* [Trecho citado]:
# # # #

Com meus nonos maternos, por exemplo, foi especialmente difícil. Meu nono Giuseppe Zattera, conhecido como Giuseppe Mondo, casou com Rosa Bettiato. Tiveram 10 filhos (duas meninas faleceram ainda pequenas). Todos os partos foram realizados em casa com a ajuda de uma parteira. Possivelmente, uma mulher do lugar que detinha um pouco mais de experiência para ajudar as outras mulheres nessa hora.
Ela morreu no décimo parto (parto da minha mãe), de hemorragia, sem atendimento médico, socorrida e atendida pelas vizinhas, que provavelmente lhe davam chás, lhe colocavam emplastros com ervas ou tentavam ajudá-la como podiam e sabiam. Minha mãe nasceu no dia 23 de dezembro de 1915 e minha nona faleceu no dia seguinte, véspera de Natal. Ela devia ter uns 44 anos.
Sinto um aperto no peito e um nó na garganta imaginando como tudo aconteceu. Consigo ver a movimentação na casa, as pessoas consternadas chegando para o velório, minha nona pálida, inerte, silenciosamente exposta, cumprindo sua última missão, a de ser chorada e redimida. Foi enterrada no dia de Natal. E, um fato curioso, ela não foi levada à igreja para a missa de corpo presente porque era um dia santo. Levaram seu caixão até as portas da igreja, e ali fora o padre fez a encomendação de sua alma. Minha mãe, recém-nascida, recebeu de sua mãe apenas seu nome: Rosa.
Imagino agora a aflição de meu avô chegando em casa e se deparando com uma criança que tinha acabado de nascer e que demandava de cuidados que ele não podia dar. Imagino também uma mulher que, cheia de compaixão, a toma nos braços e a amamenta. Um anjo, que leva a menina para casa, cuida dela e a cria como se fosse sua filha. Esse anjo foi a minha nona Magdalena Lora. A ela e ao nono Menotti Zattera, toda a minha gratidão!”.

# # # #

* [Itens exibidos]:
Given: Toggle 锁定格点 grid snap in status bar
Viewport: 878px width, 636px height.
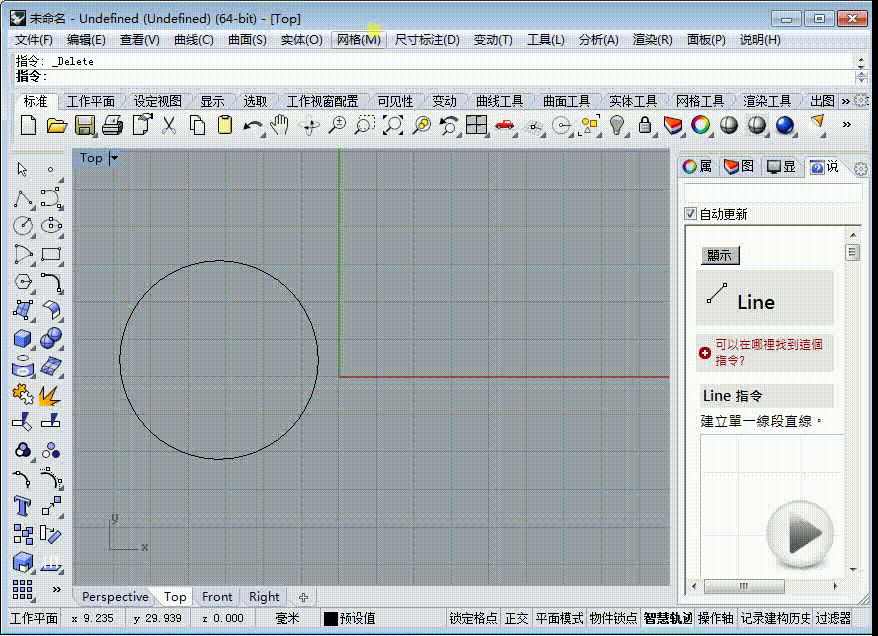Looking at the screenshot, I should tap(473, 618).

# # # #

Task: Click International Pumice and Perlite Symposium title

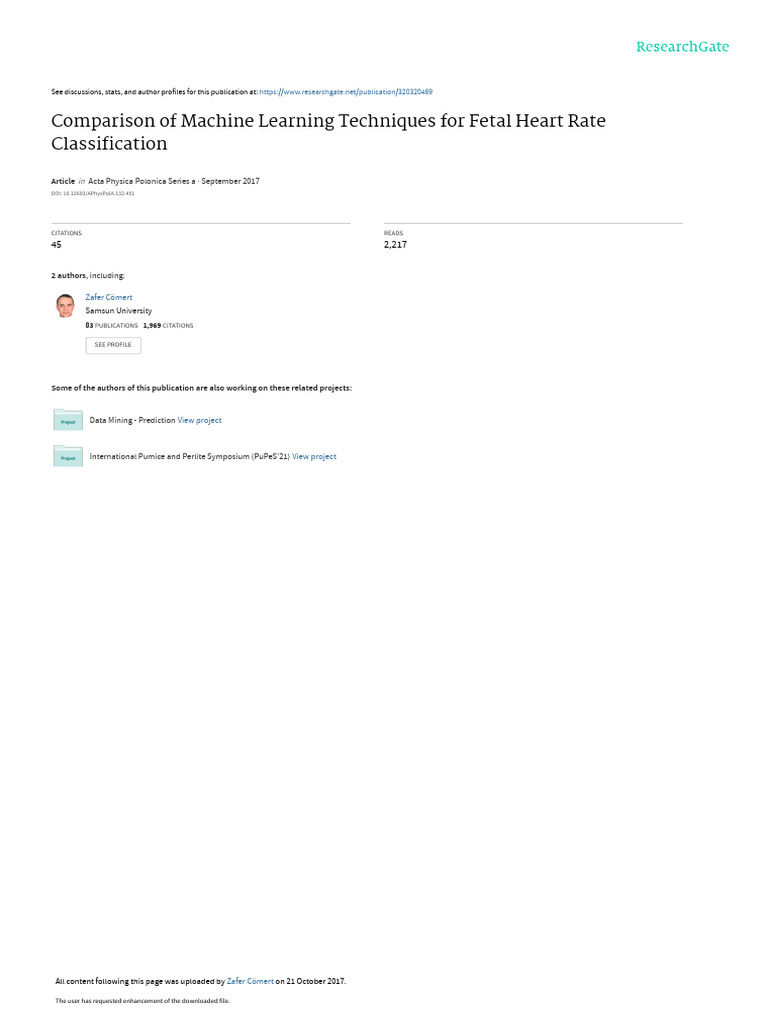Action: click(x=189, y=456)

# # # #

* [Tarefa 1]:
Transcreva do trecho citado o segmento entre "Com meus nonos" e "mulheres nessa hora.", inclusive.
* [Tarefa 2]:
Segundo o trecho citado, por que Rosa Bettiato não foi levada à igreja para a missa de corpo presente? Responda em uma a três frases.

* [Resposta 1]:
Com meus nonos maternos, por exemplo, foi especialmente difícil. Meu nono Giuseppe Zattera, conhecido como Giuseppe Mondo, casou com Rosa Bettiato. Tiveram 10 filhos (duas meninas faleceram ainda pequenas). Todos os partos foram realizados em casa com a ajuda de uma parteira. Possivelmente, uma mulher do lugar que detinha um pouco mais de experiência para ajudar as outras mulheres nessa hora.

* [Resposta 2]:
Rosa Bettiato foi enterrada no dia de Natal, e por isso não foi levada à igreja para a missa de corpo presente, já que era um dia santo. Em vez disso, levaram seu caixão até as portas da igreja, e ali fora o padre fez a encomendação de sua alma.